Security is a critical concern around the world and the defender has limited security resources that preclude full security coverage of important potential targets at all times. Thus, allocations of limited security resources must be intelligent, taking into account differences in priorities of targets requiring security coverage, the response of adversaries to the security posture based on knowledge gained from surveillance, and potential uncertainty over the types, capabilities, knowledge, and priorities of adversaries faced. By casting these problems as a Stackelberg game and solving these games to yield randomised security policies, we have pioneered the first-generation of operational game-theory based systems in many security settings, including that for Los Angeles International Airport (LAX), United States Federal Air Marshals Service, the United States Coast Guard, and wildlife conservation organisations.
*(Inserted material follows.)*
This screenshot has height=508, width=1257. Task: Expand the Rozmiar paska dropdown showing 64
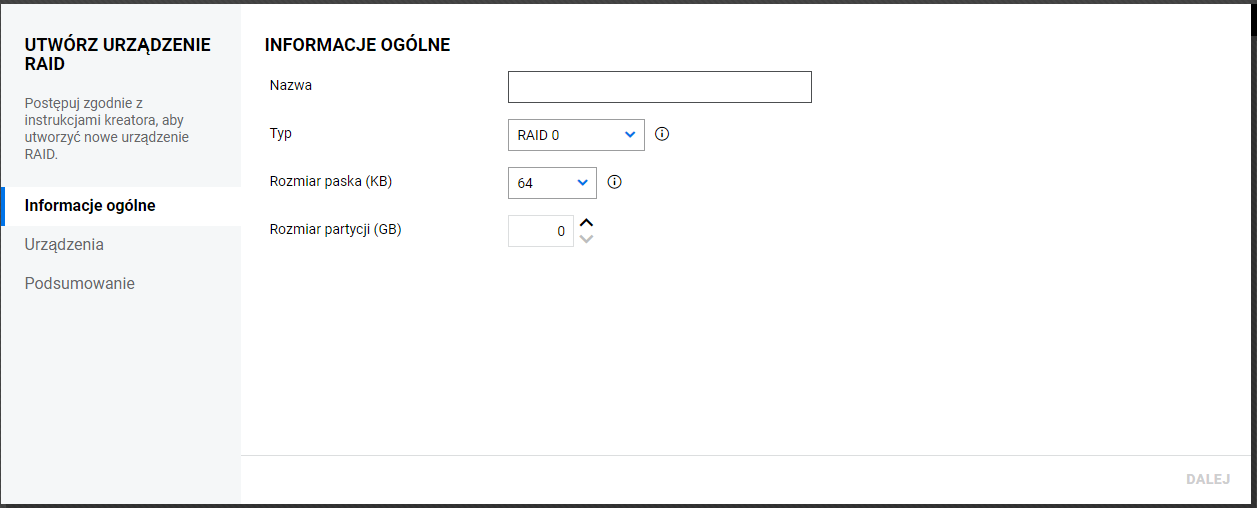(552, 183)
We have designed algorithms for solving large-scale security games taking into consideration the uncertain information about our adversaries, heterogeneous targets, and human behaviour. In the Stackelberg game framework, the defender commits to a mixed (randomised) strategy of patrols, which is known to the attacker. This is a reasonable approximation of the practice because the attacker is expected to conduct surveillance to learn the mixed strategies that the defender carries out, and responds with a devised strategy of an attack on a target. The optimisation objective is to find the optimal mixed strategy for the defender.
The technology has been applied to many settings, including those at the airport, air marshal, coast guard, and wildlife conservation. It has received international reputation. Under the hightened level of terror threats and growing cyber threats in recent years, this technology promises to contribute to a safer Singapore.